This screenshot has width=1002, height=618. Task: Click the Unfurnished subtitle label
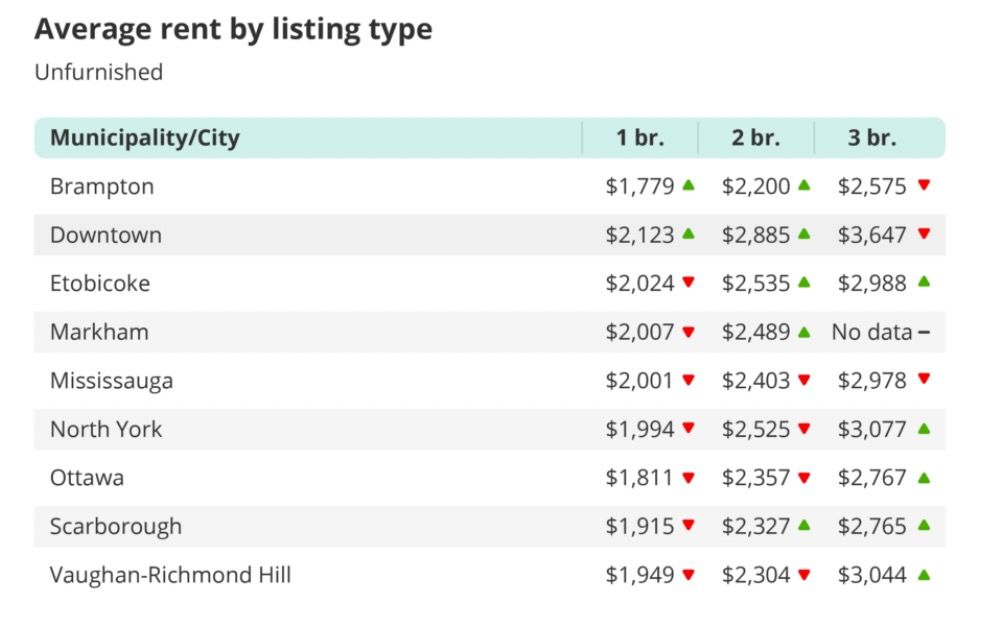click(99, 72)
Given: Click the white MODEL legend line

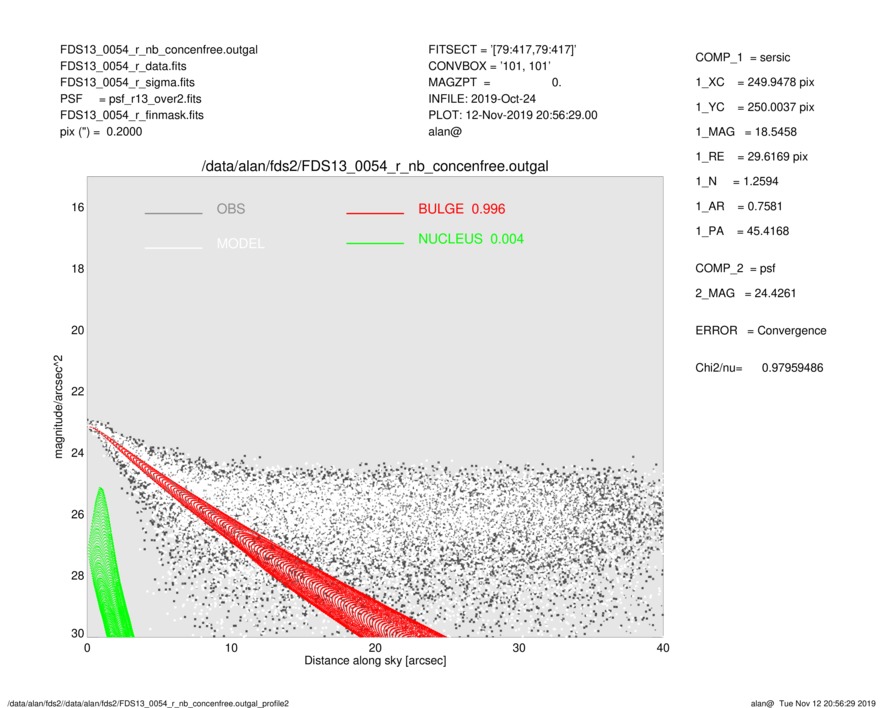Looking at the screenshot, I should [173, 247].
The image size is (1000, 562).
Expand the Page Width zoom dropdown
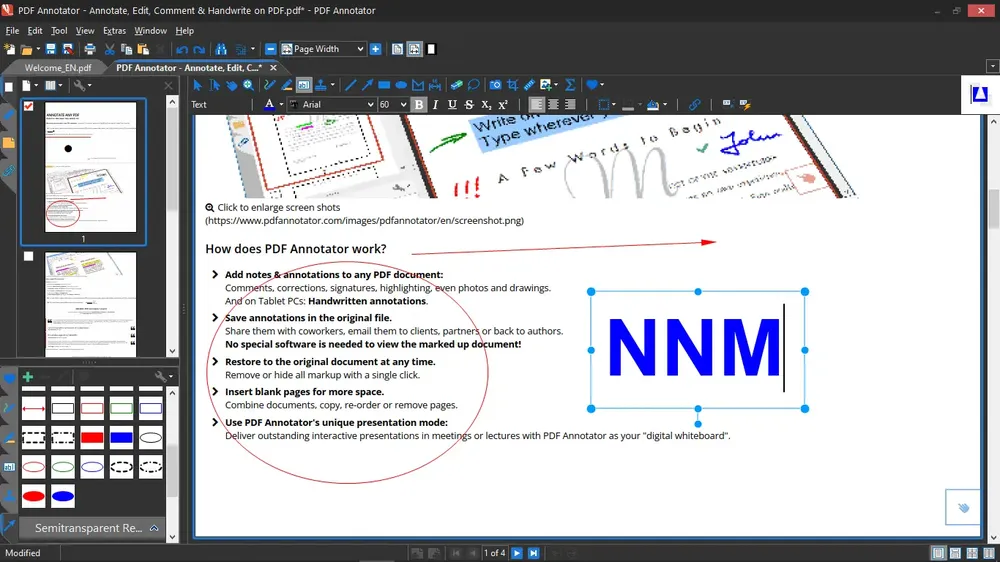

———

Exercise goal
Repeat verbatim the range of lines that opens at the line containing "Given: Click the white MODEL legend line" and closes at the last line of the entries, excluding all pictures.

Answer to this problem
Given: Click the white MODEL legend line

Looking at the screenshot, I should [173, 247].
The image size is (1000, 562).
Expand the Page Width zoom dropdown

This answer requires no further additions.